The time of true financial freedom has likely already arrived for those born on or before 1st September 1953 (Baby Boomers), but the future is not looking so bright for the Millennial generation (born between the early 80s up to 00s), who will face a more expensive and far longer financial struggle – according to a new study.
The study, which was carried out by retirement finance specialists Age Partnership, set out to find the true age of ‘financial freedom’ for the Millennial generation – with some interesting stats uncovered along the way.
Millennials (otherwise known as Generation Y) who began work at 21 and spend their younger years saving for a deposit, do not take out a mortgage until they reach an average age of 30. And to make matters worse, once they have a mortgage they will then spend 50% of their entire monthly income on bills!

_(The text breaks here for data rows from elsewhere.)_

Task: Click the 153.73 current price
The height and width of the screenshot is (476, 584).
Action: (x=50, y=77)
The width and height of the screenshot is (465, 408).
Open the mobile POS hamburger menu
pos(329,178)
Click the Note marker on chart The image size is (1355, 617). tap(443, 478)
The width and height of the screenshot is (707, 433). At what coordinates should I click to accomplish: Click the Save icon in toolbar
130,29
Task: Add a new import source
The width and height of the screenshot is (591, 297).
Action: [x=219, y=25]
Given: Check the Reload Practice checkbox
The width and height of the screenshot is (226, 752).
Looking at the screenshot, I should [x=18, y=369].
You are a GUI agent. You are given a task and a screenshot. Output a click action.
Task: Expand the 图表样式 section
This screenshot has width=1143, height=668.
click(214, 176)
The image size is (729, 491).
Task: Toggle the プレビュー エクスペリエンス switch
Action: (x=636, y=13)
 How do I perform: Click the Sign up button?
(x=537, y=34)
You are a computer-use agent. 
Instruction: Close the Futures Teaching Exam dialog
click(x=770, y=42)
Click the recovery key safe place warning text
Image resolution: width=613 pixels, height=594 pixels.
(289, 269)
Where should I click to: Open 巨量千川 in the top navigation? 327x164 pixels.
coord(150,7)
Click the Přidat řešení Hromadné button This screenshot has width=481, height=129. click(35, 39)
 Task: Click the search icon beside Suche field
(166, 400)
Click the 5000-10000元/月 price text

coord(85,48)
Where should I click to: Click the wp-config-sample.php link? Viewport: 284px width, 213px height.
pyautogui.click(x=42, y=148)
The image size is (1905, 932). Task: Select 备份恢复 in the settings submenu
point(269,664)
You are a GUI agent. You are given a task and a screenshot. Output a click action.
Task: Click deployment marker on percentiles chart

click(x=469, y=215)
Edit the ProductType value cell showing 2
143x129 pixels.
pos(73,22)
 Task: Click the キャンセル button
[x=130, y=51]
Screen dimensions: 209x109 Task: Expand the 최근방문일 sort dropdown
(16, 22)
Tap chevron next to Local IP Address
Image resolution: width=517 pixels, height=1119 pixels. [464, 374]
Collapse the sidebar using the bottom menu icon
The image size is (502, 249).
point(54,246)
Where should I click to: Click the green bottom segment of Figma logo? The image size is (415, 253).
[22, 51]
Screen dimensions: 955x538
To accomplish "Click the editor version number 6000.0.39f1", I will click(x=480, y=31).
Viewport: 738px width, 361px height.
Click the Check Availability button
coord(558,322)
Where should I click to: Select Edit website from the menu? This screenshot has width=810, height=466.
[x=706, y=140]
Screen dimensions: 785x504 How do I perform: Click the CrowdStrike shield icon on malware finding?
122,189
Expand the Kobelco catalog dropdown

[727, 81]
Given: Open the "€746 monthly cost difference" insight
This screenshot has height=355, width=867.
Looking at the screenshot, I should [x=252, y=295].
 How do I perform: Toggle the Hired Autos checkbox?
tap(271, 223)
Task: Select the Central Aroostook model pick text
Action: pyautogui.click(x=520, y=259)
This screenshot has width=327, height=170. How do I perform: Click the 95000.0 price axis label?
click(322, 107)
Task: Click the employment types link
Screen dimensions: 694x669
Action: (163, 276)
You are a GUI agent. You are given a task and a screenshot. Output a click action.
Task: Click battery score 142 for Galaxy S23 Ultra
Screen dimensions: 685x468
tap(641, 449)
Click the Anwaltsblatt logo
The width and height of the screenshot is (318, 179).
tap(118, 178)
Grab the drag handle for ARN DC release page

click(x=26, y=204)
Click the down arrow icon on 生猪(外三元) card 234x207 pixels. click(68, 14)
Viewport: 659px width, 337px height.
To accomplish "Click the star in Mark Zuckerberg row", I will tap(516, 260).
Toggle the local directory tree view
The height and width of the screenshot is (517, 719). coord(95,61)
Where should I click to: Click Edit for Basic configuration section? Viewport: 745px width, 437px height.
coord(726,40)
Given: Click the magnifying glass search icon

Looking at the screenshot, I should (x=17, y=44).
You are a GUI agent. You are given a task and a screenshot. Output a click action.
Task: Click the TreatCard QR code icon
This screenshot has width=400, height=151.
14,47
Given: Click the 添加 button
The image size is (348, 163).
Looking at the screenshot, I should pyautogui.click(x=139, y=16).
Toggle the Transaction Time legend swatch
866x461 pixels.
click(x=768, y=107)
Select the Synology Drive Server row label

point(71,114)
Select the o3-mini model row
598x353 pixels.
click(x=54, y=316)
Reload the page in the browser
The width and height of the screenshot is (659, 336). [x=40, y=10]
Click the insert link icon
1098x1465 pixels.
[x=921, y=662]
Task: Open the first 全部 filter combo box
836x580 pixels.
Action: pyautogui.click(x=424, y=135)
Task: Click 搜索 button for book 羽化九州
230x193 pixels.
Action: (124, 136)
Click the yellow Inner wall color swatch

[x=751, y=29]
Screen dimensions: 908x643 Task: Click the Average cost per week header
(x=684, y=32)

Taking a look at earnings, the average wage for a Baby Boomer started at £10,140.96 in their first job aged 19, and were given an average 1.9% pay increase year on year, resulting in average lifetime earnings of £599,429.42.
This is comparable to today’s Millennials, who have experienced a starting wage of £13,533.12 on average at the age of 21, with yearly pay increases of 3.7%, earning them up to £1,803,718.11 in their working lives.
Those born between 1940 and 1964 usually took out their first mortgage at the age of 22, with houses at the time costing around £4,975 at the start of the 1970s. According to the study, mortgages taken out by Baby Boomers typically took 33 years to pay off.
This is a huge difference to Generation Y, who battle housing costs of upwards of £220,000 on average, and who do not take out a mortgage until the age of 30. It may sound like the Baby Boomer generation had it easy when buying a home, but they were faced with fluctuating high mortgage interest rates of up to 16%, whilst Millennials are currently enjoying lows of around 4%.
Research also showed the average age of a first-time mum in 1980 was 23.5 years old, compared to Millennials who are waiting until they reach on average 28.6. The cost of raising a child who reached adulthood in 2003 was £140,398, whilst the starting costs for Millennials having children in 2013 begins at £222,458 taking into account factors such as childcare, holidays, hobbies and food, and we are yet to see how the economy will shape the true amount spent once these children reach age 21 in 2034.
By the time parents reached 51 and a half, most Baby Boomers offspring had moved out and become financially independent. This compares to the age of 58.6 for Millennials parents, as it is predicted that their children will be living at home until the age of 30 (at least), further increasing the cost of having children for Millennials, from an already hefty 25.2% of lifetime income.
Age Partnership’s study revealed that the general age of retirement for Baby Boomers was 59.6 years old, but unfortunately Millennials won’t be retiring until the age of 68. Not only that, but Generation Y also incur an additional cost of travelling for work, which can add up to a grand total of £90,826 over their entire working life.
All of this combined means that the Millennial generation will have paid off their mortgage, finished shelling out for their children, and finally retired, just one week before they reach the ripe old age of 70 – if they’re lucky! Meaning 70 is the age of financial freedom for the Millennials.
Tim Loy, chief executive at Age Partnership, commented: “Retirement can be an opportunity to live the way you have dreamed about all your working life, whether that be taking up an interesting hobby, or travelling the world. Juggling finances as we come across necessary obstacles in our lives can be challenging, which is why it’s important for people to have access to information which will help them to make informed decisions about their future.
“Having a good idea of when you will be financially free can help you to enjoy your retirement to the fullest, getting the best quality from life, which is exactly what we aim for when helping our customers.”